Quant à la limitation du nombre de CDD par entreprise, le Gouvernement – et c'est sans doute aussi le souhait des députés qui, tous les jours, sont au contact de nos concitoyens – est attaché à prendre des mesures adaptées aux réalités. En limitant à 10 % le nombre de CDD par entreprise, nous tuerions la quasi-totalité du secteur culturel français, par exemple, où ces contrats sont majoritaires – ce que l'on peut regretter ou non. Compte tenu de la manière dont se font les projets et les financements dans ce secteur, ce serait une catastrophe. Cet exemple suffit à démontrer que nous devons être pragmatiques.

Le CDI reste autant que possible la norme et le but, et tout ce que nous pouvons faire, les uns et les autres, pour lutter contre la précarité et favoriser le long terme est utile. Pour ce faire, il faut accepter de la souplesse – c'est le paradoxe. C'est ainsi que nous pourrons créer la possibilité de véritables contreparties permettant de multiplier les CDI. Ce n'est pas en décrétant des mesures « hors sol », éloignées de la réalité des entreprises et des marchés, que nous y parviendrons.

La médecine du travail, madame Firmin Le Bodo, est un sujet que nous devons traiter – un amendement le concernant me permettra d'y revenir plus en détail demain – car les problèmes que vous avez soulevés sont tout à fait réels.

Puisque nous avons abordé l'ensemble des sujets avec les organisations représentatives, monsieur Serville, le temps est en effet venu de consulter les autres organisations, notamment celles d'outre-mer, et nous allons explorer selon quelles modalités nous pourrons les rencontrer afin d'examiner ce qui doit être adapté, le cas échéant.

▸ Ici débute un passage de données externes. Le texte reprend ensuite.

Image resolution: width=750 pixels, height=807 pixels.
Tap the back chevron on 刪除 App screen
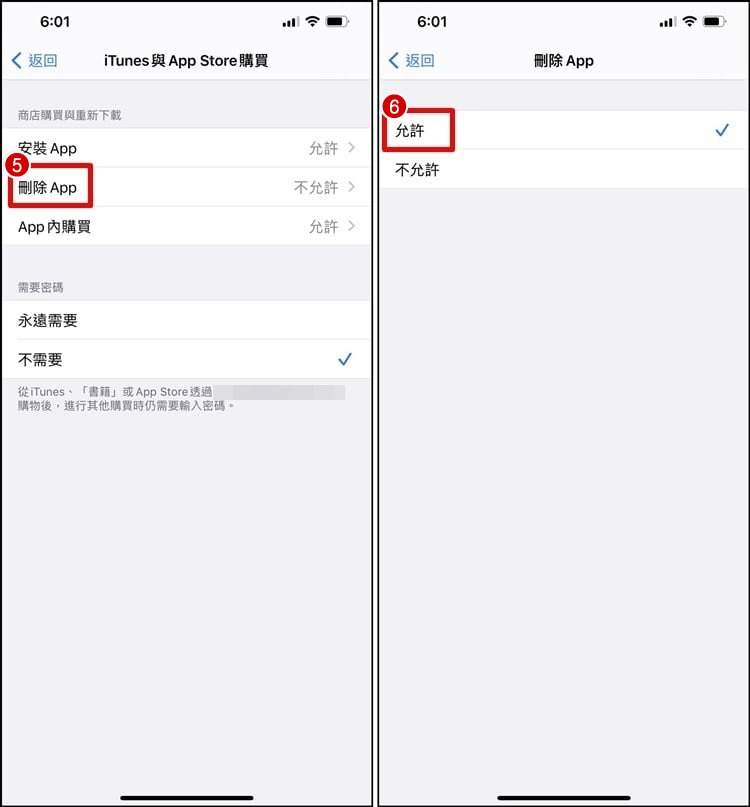pyautogui.click(x=394, y=61)
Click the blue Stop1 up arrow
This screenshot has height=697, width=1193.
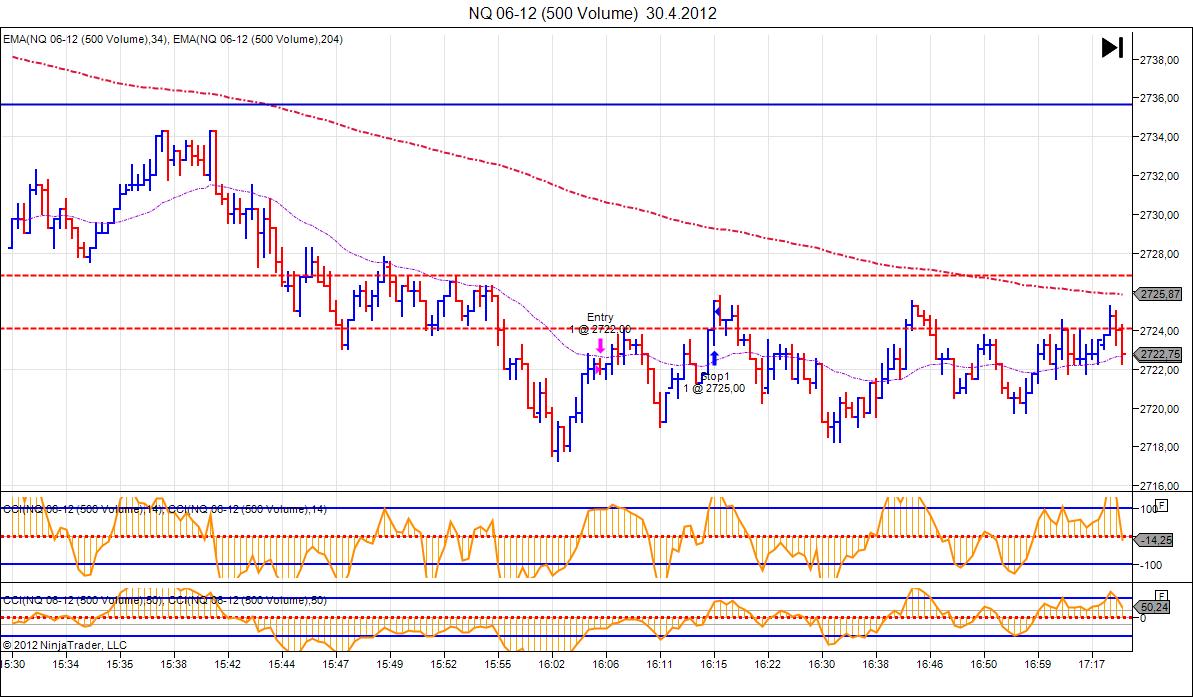(714, 358)
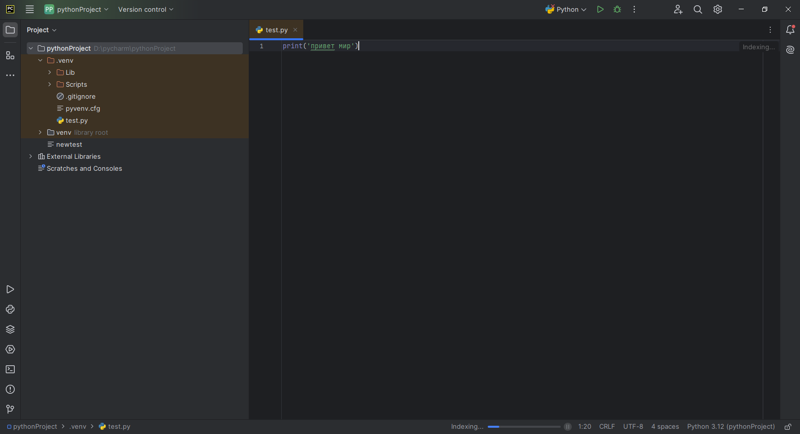Show notifications bell panel

point(790,30)
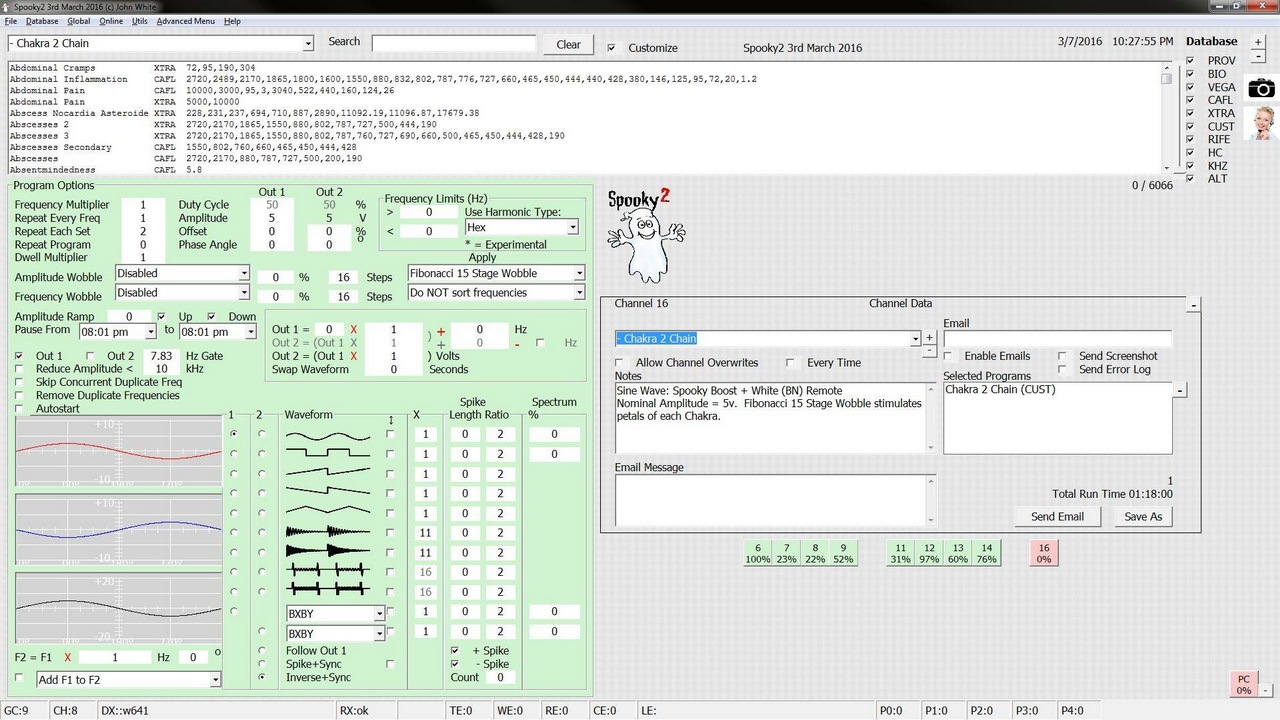1280x720 pixels.
Task: Open the Advanced Menu
Action: point(185,21)
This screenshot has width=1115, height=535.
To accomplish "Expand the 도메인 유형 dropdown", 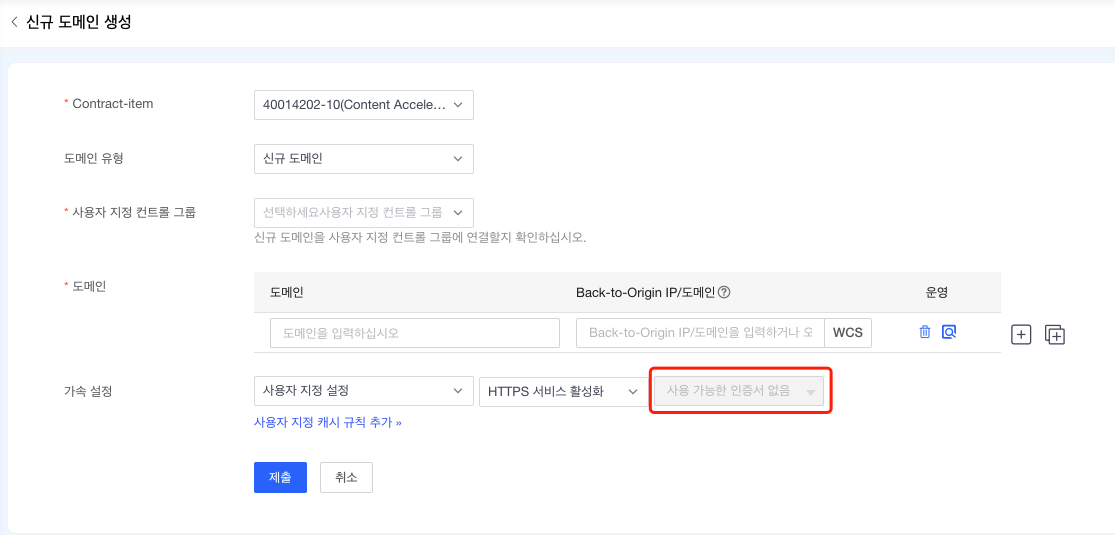I will click(363, 159).
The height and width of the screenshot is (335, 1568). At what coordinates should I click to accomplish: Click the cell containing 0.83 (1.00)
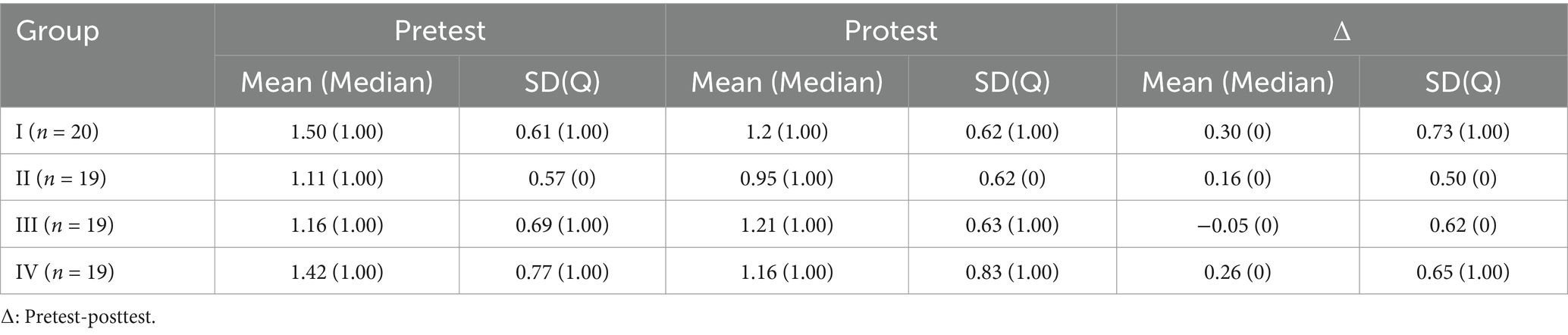click(x=1012, y=271)
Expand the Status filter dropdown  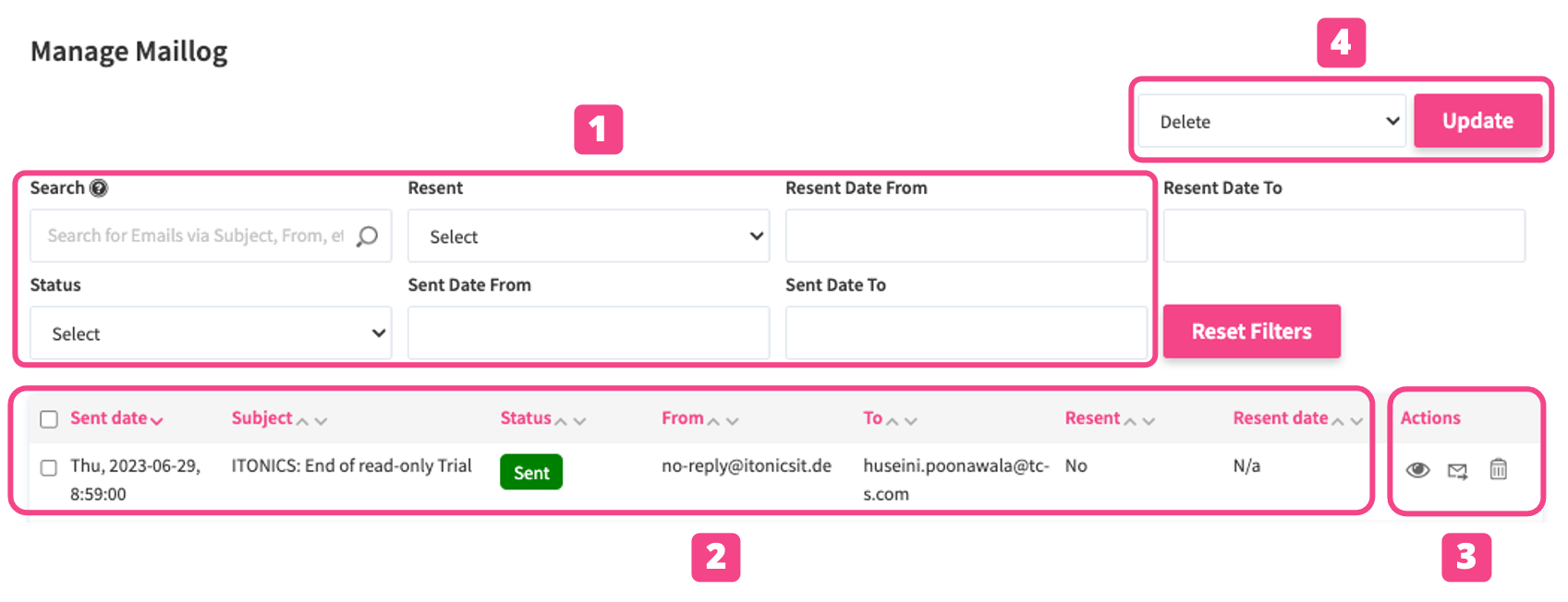tap(211, 333)
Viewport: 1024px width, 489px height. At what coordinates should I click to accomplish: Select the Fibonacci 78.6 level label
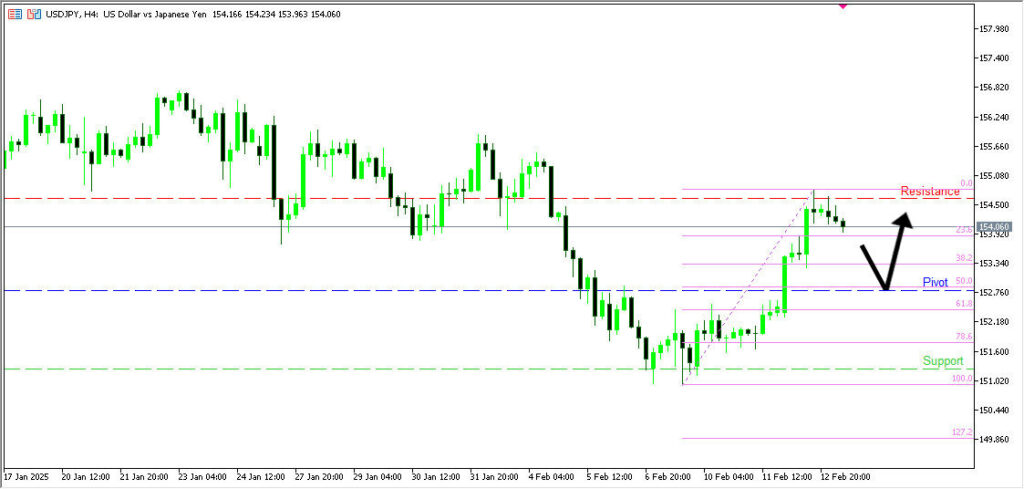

J'ai cité, madame Dubié, les secteurs de la construction navale et de l'informatique, où les logiques de marché reposent sur de grands chantiers. Il arrive que les CDI se prolongent au-delà d'un seul et même chantier – et c'est précisément pour conserver les compétences dont elles disposent que les entreprises concernées signent des CDI de chantier, même s'il arrive que ce ne soit pas possible faute de nouveau chantier. Aujourd'hui, le CDI de chantier protège mieux que la situation qui prévaut dans certaines branches, où les contrats d'intérim et les CDD se multiplient, au détriment de la sécurité de l'emploi et parfois de la sécurité tout court, sur un même chantier – pour un même salarié ou non. L'encadrement par la loi et la définition par accord de branche permettront d'éviter les dérives, et cette double précaution contribuera davantage à la lutte contre la précarité que l'inverse.

S'agissant de l'Europe sociale, deux rendez-vous importants se profilent à l'automne. Le premier a trait à la directive sur les travailleurs détachés ; je l'ai évoquée. Le second sera le grand rendez-vous social de l'Europe en novembre, à Göteborg, à l'occasion duquel nous formulerons avec d'autres pays plusieurs propositions car si la France doit protéger, l'Europe doit protéger aussi, et plus elle le fera, plus ses membres, y compris les grands pays comme le nôtre, seront forts face à la compétition mondiale, pour le bénéfice des salariés comme des entreprises. La feuille de route sera longue, car à vingt-sept le processus est lent ; mais quelle puissance ! Lorsque les Vingt-Sept et leurs 500 millions de citoyens prennent position, cela fait une grande différence non seulement pour les Européens, mais aussi dans le monde.